Usually Frank would have continued out of Bellevue and into another park, but his hands were freezing. The wind had been blowing across him along this way and the chill went deep into his bones. He decided to go back a slightly different way, but one that would shorten his walk.
The path he was on crossed the garden path and so he turned up it, wondering if he would pass the hooded man coming down it. He called it the garden path because it passed through the center of several gardens on both sides of the path. These are rental garden plots and in the season full of vegetables. This was not the season. This was the heart of winter and the gardens were these scraggly, depressing patches now. Even the snow did little to make them less than forlorn. Yet up at the end garden, there was a car.
It was sitting back from the path near the far corner of that particular garden. Frank could see someone sitting in the front seat, behind the steering wheel. The person didn't move to look his way. Frank wondered why come to your plot this time of year? There was nothing to do. Actually, the person wasn't doing anything. They simply sat very still in that car. Frank could not see any tire tracks through the snow to where the person and car sat.
He walked pass the gardens back into a stretch of woods.
What if the person in the car was dead?
The path that cut through this woods was ahead and he turned off the garden path to it. He would walk back the wooded trail to the Northern Greenway trail, then to his car and leave. But as he turned he saw the hooded man. He was partway down that trail, perhaps thirty yards away and he was just standing there looking into the trees.
Frank decided not to go through the woods. Instead he continued up the garden path, which was at this point really an access road. This took him pass the park office and ranger's cabins out to the entrance, where he cut through a snow covered field to another trail that took him back to his car.

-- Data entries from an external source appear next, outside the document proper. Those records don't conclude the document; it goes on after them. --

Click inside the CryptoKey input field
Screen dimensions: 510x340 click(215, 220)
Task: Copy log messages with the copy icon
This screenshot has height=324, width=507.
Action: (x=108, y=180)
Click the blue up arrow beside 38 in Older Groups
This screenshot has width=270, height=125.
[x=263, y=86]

This was one of the very few times Frank ever felt nervous walking through these parks and woods. There was something very strange about the still man in the car by the gardens and something truly spooky about the hooded man hanging about on the wooded path. Why would anyone come into a park in 14 degree weather and stand about on a back trail?
As Frank drove out of the park he passed a man wearing a hood walking toward the exit. He wasn't sure if that was the man in the woods or not, but he wasn't going to roll down his car window and ask.
He just hoped tomorrow's paper didn't report a dead man found in Bellevue Park.
These pictures below were taken up on the Rocky Run Trail at Brandywine Creek State Park early on Saturday morning:
This is far up the trail along the ravine. The footprints are mine from coming up the path. The trail was pretty slippery along here and I had to be careful of not slipping off the edge.
These last two pictures are looking down at the Rocky Run.
5 comments:
yes and now you got me hoping the same..:)
I hope you put your son's cat back in the driveway. BTW, which one is his cat?
Spooky. You did the right thing by cutting your walk short. Always go with your first intuition. The appearance of the Hooded Man wasn't passing the Duck Test. Something strange was definitely going on. He was probably a serial killer looking for a new victim. Now come one, that was your first thought wasn't it?
Tammy,
I haven't seen anything in the paper about any dead bodies, but I have been away a few days.
Lar
Ron,
You know how independent those cats can be.
When you have as many cats and cars as we do you get them confused.
Now anyone reading these comments won't know what we're talking about because I have corrected my typo. But originally I had typed, "He suddenly had the feeling he had not pulled his son's CAT back in the drive," instead of "car". Thanks for the catch. It makes more sense now.